S’il fallait résumer le naufrage de la politique américaine à Gaza, le ponton aménagé sur la côte de l’enclave palestinienne en mai, afin d’y livrer de l’aide humanitaire, serait un cas d’école. A la fin juin, l’ouvrage a été remorqué pour la troisième fois à l’abri, dans le port israélien d’Ashdod. Le mauvais temps le rendait par trop instable. Le vent ne souffle pourtant pas bien fort dans la région.

Plusieurs responsables américains ont indiqué à l’agence Associated press qu’il pourrait ne pas être réinstallé au large de Gaza. Les Etats-Unis abandonneraient là ce projet qui a coûté 212 millions d’euros, pour un résultat dérisoire. Il n’a permis de distribuer que 4 000 tonnes de nourriture environ dans l’enclave où près de deux millions de personnes souffrent de la faim. C’est à peine l’équivalent de 200 camions, la moitié de ce qui entrait à Gaza chaque jour avant la guerre.
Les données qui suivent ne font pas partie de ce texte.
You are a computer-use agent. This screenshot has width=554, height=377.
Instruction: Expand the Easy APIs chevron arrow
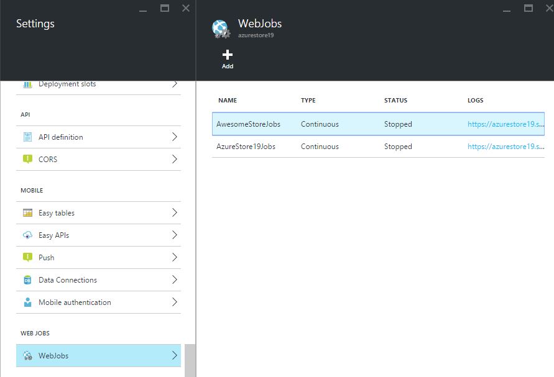tap(175, 235)
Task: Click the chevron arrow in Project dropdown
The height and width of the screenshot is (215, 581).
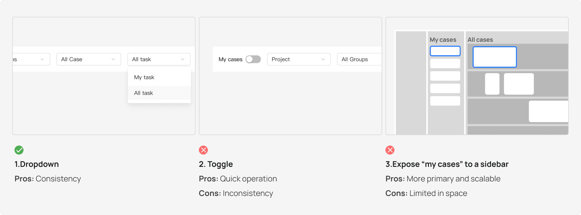Action: [x=323, y=59]
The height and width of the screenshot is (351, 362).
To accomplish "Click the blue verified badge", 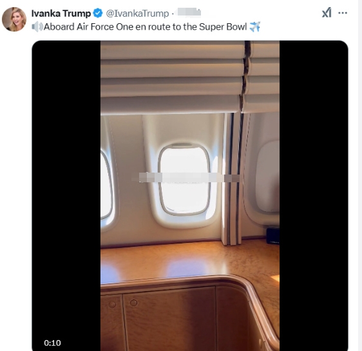I will 98,13.
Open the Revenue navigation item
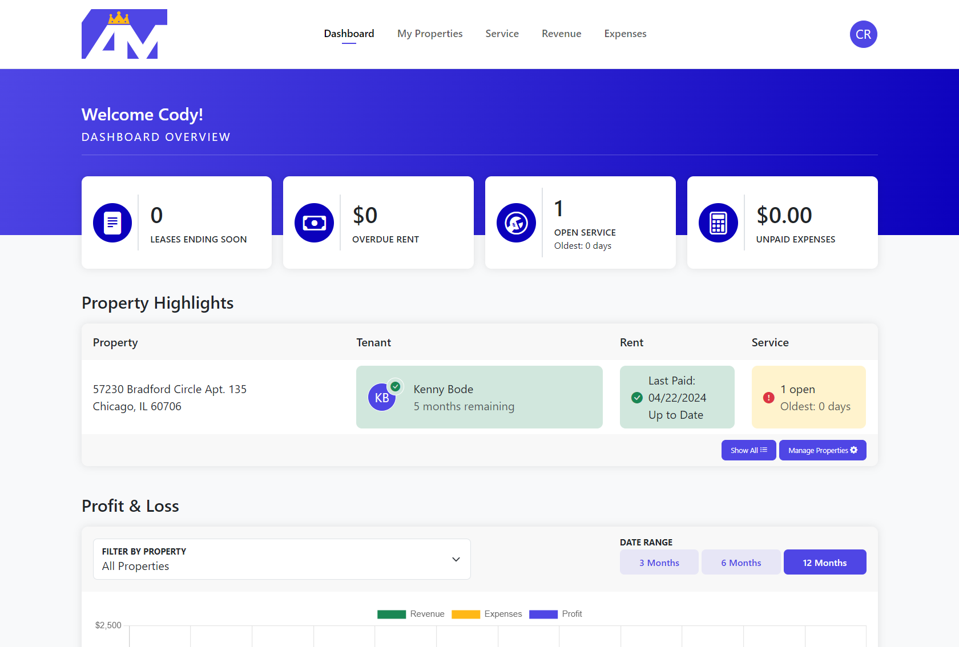This screenshot has width=959, height=647. click(561, 34)
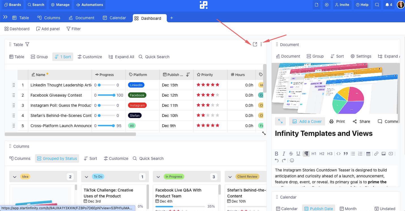Click the undo arrow in the document editor
Image resolution: width=405 pixels, height=211 pixels.
tap(276, 160)
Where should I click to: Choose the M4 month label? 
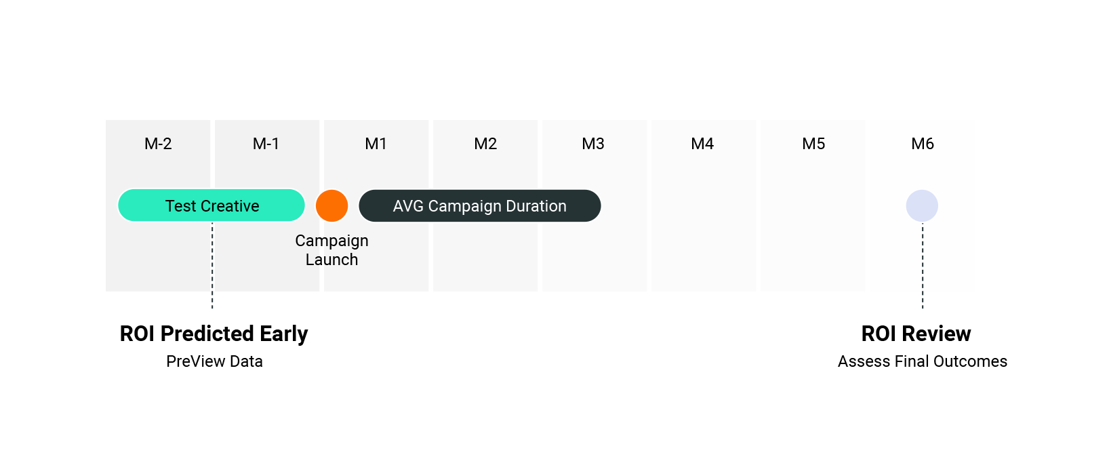point(702,144)
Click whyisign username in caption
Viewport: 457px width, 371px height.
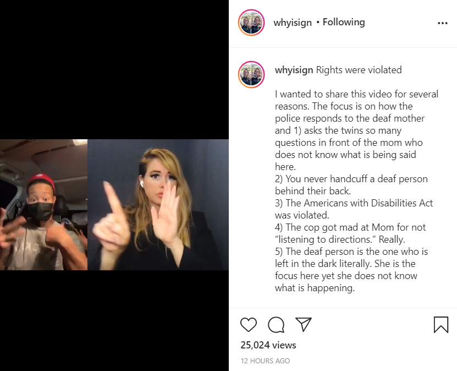pos(294,70)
« Ce projet était grotesque dès le premier jour, une simple diversion. Les Américains auraient mieux fait de convaincre Israël de laisser passer les camions par la route, depuis leur port d’Ashdod. En deux mois, le projet a sombré dans le ridicule », résume un haut administrateur des Nations unies. Le président américain, Joe Biden, avait lui-même annoncé cette tentative le 7 mars, peu après le massacre dit « de la farine ». Un rare convoi de nourriture escorté par l’armée dans la métropole de Gaza avait été pris d’assaut par une foule affamée. Des soldats avaient ouvert le feu. Près de cent-vingt morts avaient été récensés par les autorités de santé local.

Un aveu d’impuissance

Les quantités que l’armée américaine se dit alors capable d’acheminer apparaissent déjà très limitées. Son autonomie est aussi relative puisqu’elle dépend des Israéliens pour sécuriser ses bateaux et la côte, où « pas une botte américaine » ne doit se poser. En réalité, ce projet est déjà un aveu d’impuissance.

Les Etats-Unis ont cessé à l’époque de promouvoir une sortie diplomatique par le haut : ils n’évoquent presque plus la possibilité de relancer la solution à deux Etats après-guerre. Ils n’ont pour horizon que l’hypothétique libération d’otages à la faveur d’un cessez-le-feu négocié avec le Hamas. Face à la famine qui guette, ils échouent à convaincre leur allié israélien de rouvrir les frontières terrestres de l’enclave.

A la mi-avril, le Programme alimentaire mondial (PAM) est recruté pour distribuer cette aide. Dans la galaxie des Nations unies, l’agnce est historiquement la plus proche de l’administration américaine. Elle est dirigée par Cindy McCain, veuve de l’ancien sénateur et candidat à la présidentielle de 2008 pour le parti républicain John McCain. Un mois plus tard, le 18 mai, le PAM récupère sur la côte un premier chargement, qui n’atteindra jamais ses entrepôts de Deir Al-Balah : il est pillé en route par la population.